The Wadhurst curriculum provides many opportunities for students to explore their creativity in music, visual art and drama.
If young people in their formative years are introduced to music as a form of pleasure, then we hope that inspiration will last for the rest of their lives and add an extra dimension to the way they live their lives. All Year 7 and 8 students take Music as a classroom subject fostering an understanding and enjoyment of music.
A wide range of works is selected for study with the aim that students learn to evaluate pieces and develop an ability to express an informed view, while also fostering a love of music and an understanding of how it can be responded to emotionally, intellectually, imaginatively or physically.
The material in the course is directed to all students, irrespective of individual theoretical understanding and level of practical proficiency, who learn to listen more closely and as a result, gain a greater insight into music.
Visual Art is a means of communication. As students explore different contemporary and traditional art forms and styles, they learn how experiences, direct observation, imagination and culture (both past and present) can influence how and why art is produced.
At Wadhurst students enjoy an innovative and creative program experiencing a range of media. Students make use of a variety of tools, techniques and resources (including new technologies), and come to understand how these influence artistic expression. All boys are encouraged to explore and experiment with form and style and display their best works publicly at the School’s art shows.

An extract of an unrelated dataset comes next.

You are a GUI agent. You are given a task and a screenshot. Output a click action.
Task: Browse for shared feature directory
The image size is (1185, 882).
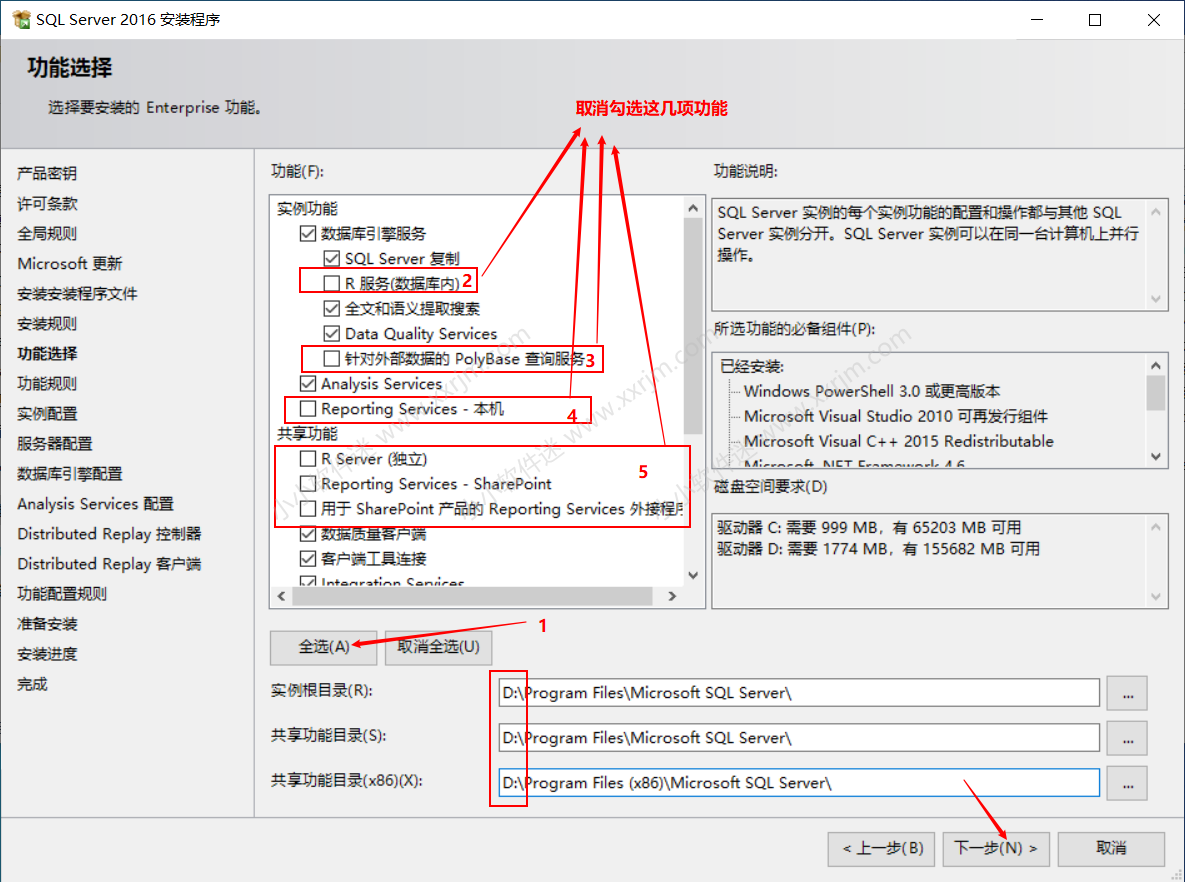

The aim of Drama is for students to acquire knowledge of self and others through participation in and reflection on dramatic experience. Imaginative exploration of situations helps develop acting skills and an understanding of the world of the theatre as well as the wider world.
Students learn about how ideas affect cultures, and influence theatre and dramatic forms. An understanding of the history of theatre and film are also developed through the study of comedy, with boys encouraged to develop creative scripts and to improvise.